When assessing the mechanical strength of specimens after thermal loading, simulations of the Thornhill Rock show good agreement with the loss of strength observed in the laboratory, with the existing thermally induced micro-cracks acting as nucleation points for further progressive damage to occur (Fig. 12). Whilst the observed strength reduction is comparable, the numerical simulations show increased stiffness compared to the laboratory specimens. This is likely due to the Mohr-Coulomb constitutive models inability to simulate poro-elasticity and yielding, resulting in increased stiffness.

Overall, the thermo-mechanically coupled calibrated GBMs can capture micro-cracking as a mechanism of progressive damage, reproducing the stress-strain behaviour of laboratory specimens. Whilst good agreement is found between laboratory results and numerical simulations, the numerical simulations deform in 2D plane strain and therefore can not be used as predictive tools to quantify crack densities or distributions in the laboratory specimens. It is also accepted that the simulations are simplifications and neglect other potential mechanisms of progressive damage such as pore collapse and grain comminution. The simulations also do not account for specimen porosity, heterogeneous mechanical properties or anisotropic mechanical and thermal grain properties, which as shown by microstructural analysis of laboratory specimens are likely important factors in the progressive damage that occurs in laboratory specimens.

5 Concluding Remarks

In this study we undertook elevated temperature laboratory triaxial testing on specimens of fine-grained sandstone. Increased thermal loading caused reduced strength upon mechanical loading, attributed to progressive damage through thermally induced tensile micro-cracking. Microstructural analysis showed the thermally induced micro-cracking to occur along quartz-quartz grain boundaries, and at boundaries between quartz grains and pore space, with micro-cracking dominantly occurring within authigenic overgrowths of the quartz grains. Thermo-mechanically coupled DEM GBM simulations were undertaken representing the microstructure of the laboratory specimens. Numerical simulations showed the onset and development of tensile thermal intra-granular micro-cracking due to the accumulation of localised thermal stresses from heterogeneous thermal properties of the polymineralic specimens. The thermal micro-cracking caused reduced strength with subsequent mechanical loading, with the strength reduction correlating well with laboratory results, showing the ability of a DEM GBM to help establish the mechanisms of damage and capture representative thermo-mechanical behaviour of brittle granular rock.

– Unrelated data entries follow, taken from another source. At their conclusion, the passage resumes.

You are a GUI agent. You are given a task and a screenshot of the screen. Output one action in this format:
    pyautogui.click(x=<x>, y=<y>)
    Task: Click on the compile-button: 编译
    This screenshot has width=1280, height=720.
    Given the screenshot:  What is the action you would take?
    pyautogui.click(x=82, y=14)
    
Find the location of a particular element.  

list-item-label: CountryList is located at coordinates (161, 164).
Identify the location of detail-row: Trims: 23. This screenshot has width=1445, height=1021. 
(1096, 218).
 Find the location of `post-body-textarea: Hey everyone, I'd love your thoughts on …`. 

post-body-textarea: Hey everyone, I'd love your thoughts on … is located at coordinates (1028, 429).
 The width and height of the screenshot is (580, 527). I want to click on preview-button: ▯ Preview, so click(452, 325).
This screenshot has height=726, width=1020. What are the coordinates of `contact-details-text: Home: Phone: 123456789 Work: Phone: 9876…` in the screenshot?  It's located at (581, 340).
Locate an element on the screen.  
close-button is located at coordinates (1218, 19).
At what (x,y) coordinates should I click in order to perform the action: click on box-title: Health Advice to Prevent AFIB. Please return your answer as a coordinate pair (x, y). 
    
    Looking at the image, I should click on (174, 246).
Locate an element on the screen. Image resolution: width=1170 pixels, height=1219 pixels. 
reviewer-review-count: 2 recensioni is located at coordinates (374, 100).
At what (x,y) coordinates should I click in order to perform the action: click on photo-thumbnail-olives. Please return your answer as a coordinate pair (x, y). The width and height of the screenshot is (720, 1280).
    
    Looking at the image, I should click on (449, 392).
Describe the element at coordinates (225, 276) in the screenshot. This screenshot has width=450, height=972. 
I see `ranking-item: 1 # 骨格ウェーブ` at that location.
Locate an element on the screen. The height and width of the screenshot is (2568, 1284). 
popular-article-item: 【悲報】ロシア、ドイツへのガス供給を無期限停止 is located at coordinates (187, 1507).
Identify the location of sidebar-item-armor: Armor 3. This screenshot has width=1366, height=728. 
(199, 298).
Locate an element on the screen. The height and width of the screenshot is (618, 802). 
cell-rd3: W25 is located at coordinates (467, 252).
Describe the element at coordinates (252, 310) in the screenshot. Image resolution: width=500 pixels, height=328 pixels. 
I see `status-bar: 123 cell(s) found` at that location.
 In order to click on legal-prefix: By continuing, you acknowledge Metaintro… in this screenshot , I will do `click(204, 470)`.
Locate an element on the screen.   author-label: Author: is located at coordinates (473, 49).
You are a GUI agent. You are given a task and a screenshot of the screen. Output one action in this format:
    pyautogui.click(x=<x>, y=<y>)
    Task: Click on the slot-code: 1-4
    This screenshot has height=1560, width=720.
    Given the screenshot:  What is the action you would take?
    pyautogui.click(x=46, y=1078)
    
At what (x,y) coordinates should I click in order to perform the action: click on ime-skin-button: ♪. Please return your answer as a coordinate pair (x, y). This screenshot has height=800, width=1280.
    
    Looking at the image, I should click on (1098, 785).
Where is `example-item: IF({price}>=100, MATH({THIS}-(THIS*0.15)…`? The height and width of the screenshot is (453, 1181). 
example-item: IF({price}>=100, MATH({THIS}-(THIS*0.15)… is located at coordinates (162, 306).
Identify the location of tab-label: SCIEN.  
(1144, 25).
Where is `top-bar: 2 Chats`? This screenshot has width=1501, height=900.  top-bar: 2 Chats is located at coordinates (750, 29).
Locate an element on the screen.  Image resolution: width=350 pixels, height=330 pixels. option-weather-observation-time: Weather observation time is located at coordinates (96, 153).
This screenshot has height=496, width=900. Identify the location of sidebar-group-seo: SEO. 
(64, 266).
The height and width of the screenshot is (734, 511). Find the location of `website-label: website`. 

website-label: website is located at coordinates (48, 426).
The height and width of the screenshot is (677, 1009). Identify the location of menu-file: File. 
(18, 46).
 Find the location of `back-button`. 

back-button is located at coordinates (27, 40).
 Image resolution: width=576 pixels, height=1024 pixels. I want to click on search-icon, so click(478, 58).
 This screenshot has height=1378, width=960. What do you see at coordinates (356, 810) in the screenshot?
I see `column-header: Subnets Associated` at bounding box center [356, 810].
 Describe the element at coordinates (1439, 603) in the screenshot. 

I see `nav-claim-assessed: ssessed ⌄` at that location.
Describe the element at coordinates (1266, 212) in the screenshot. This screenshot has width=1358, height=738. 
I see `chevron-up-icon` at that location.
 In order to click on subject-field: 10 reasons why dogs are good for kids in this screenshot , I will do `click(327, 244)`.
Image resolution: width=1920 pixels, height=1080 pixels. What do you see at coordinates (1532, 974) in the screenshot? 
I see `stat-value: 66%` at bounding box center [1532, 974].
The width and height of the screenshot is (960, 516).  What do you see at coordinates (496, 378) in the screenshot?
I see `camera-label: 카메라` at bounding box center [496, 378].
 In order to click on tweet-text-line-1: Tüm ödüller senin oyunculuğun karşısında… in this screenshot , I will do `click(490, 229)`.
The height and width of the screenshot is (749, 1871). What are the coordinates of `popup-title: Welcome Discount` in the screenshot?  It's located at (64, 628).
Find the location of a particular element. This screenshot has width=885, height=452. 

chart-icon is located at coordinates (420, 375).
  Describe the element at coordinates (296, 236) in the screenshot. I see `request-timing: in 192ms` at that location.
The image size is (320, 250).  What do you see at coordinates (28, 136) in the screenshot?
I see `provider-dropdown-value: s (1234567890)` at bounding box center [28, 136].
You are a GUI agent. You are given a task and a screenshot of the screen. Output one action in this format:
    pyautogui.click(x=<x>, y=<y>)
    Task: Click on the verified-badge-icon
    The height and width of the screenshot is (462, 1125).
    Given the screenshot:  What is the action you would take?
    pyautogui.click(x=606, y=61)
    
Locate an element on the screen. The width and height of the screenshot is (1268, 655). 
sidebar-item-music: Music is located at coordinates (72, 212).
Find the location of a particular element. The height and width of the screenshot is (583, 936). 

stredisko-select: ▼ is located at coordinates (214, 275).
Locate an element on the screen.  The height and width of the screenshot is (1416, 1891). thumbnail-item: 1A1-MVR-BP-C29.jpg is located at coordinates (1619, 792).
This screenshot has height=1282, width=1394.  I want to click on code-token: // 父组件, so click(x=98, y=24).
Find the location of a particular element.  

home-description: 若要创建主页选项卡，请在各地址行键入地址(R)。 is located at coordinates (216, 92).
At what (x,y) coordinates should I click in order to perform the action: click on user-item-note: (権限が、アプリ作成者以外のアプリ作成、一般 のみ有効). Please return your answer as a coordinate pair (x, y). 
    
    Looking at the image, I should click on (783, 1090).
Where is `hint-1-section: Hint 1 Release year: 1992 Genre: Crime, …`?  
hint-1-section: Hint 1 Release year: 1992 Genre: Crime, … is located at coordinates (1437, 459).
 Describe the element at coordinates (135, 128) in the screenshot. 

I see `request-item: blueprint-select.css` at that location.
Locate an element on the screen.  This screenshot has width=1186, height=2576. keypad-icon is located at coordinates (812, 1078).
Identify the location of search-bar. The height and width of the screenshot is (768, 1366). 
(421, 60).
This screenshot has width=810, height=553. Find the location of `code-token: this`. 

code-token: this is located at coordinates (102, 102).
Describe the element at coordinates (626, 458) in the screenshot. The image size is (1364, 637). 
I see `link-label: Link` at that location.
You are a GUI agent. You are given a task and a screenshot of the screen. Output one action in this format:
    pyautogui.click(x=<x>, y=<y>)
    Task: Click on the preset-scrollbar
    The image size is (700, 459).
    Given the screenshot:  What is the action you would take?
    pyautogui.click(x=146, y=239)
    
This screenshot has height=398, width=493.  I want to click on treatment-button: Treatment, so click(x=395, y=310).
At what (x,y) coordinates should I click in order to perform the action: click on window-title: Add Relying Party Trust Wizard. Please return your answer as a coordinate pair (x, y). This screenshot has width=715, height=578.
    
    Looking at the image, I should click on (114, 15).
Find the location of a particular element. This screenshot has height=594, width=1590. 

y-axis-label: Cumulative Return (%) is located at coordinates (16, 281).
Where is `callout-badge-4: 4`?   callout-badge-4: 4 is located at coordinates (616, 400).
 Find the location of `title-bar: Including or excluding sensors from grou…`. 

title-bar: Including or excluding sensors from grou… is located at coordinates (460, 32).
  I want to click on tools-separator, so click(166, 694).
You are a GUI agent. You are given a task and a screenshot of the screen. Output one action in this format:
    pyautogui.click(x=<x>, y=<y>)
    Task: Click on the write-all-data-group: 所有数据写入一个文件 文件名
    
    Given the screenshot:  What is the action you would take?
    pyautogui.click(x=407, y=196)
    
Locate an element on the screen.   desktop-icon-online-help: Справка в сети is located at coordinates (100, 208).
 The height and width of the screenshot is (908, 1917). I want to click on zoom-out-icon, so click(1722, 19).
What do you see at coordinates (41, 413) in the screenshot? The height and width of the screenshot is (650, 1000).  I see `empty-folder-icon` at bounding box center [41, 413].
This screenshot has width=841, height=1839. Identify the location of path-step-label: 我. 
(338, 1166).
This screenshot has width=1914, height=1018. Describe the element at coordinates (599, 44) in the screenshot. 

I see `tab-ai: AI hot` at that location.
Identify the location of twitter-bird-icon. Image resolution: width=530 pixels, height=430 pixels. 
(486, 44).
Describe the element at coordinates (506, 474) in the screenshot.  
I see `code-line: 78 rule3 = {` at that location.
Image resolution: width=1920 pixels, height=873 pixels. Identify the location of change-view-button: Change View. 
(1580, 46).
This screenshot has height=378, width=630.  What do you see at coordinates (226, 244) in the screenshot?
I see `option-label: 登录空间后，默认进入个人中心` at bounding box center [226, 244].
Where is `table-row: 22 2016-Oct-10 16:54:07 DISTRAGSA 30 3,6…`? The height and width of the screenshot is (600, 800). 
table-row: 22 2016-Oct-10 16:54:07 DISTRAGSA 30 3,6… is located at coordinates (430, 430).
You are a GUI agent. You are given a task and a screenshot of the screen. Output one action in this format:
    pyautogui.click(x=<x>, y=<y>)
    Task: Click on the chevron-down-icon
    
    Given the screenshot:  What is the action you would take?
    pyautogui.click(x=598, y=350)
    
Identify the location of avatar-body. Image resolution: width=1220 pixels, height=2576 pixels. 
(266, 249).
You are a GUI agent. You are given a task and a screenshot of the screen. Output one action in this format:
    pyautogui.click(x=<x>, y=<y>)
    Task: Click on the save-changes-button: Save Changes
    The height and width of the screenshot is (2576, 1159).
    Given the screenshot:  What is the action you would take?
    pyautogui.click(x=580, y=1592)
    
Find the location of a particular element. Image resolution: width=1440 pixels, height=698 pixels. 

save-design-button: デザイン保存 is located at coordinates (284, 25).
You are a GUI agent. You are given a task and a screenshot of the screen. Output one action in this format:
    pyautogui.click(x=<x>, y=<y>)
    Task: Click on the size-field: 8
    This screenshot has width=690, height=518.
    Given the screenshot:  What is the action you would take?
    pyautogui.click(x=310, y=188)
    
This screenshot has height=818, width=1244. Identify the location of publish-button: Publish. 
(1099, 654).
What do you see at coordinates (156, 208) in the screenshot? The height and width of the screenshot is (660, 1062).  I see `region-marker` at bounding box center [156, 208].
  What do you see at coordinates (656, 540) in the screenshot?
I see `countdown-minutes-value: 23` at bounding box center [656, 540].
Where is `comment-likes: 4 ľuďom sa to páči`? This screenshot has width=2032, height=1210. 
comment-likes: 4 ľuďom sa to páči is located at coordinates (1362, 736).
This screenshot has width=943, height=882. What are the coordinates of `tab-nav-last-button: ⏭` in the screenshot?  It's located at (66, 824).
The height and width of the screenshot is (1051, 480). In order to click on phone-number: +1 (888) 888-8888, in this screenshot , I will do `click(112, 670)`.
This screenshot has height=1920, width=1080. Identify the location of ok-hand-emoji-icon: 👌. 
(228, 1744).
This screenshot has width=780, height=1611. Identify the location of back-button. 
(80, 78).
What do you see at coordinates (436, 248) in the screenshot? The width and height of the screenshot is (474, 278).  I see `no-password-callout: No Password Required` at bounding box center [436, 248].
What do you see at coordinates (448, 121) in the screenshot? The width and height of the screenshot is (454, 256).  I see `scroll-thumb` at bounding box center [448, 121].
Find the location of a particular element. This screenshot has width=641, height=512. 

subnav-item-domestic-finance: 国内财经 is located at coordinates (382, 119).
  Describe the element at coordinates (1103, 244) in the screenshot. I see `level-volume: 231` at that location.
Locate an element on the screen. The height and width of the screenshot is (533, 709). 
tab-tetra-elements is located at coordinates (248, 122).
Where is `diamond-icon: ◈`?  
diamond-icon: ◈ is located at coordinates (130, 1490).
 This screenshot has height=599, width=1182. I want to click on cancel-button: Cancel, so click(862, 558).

Interesting questions can be posed for future work regarding up-scaling the results of this study. It is widely recognised that the strength of intact rock decreases with increasing scale due to increased heterogeneity and the presence of critically orientated micro-defects (Hoek and Brown 1997; Tsur-Lavie and Denekamp 1982; Stavrou and Murphy 2018). However, whether the increased heterogeneity and micro-defects may also allow for increased thermally induced micro-cracking to occur, or whether micro-defects may inhibit the accumulation of localised thermally induced stresses is currently unknown. As well as introducing further heterogeneity and micro-defects to the numerical simulations, adding complexity to the simulation properties such as anisotropic grain fabrics (Ghazvinian et al. 2014) and anistropic grain properties (both mechanical and thermal), would provide further insight into the progressive damage of specimens.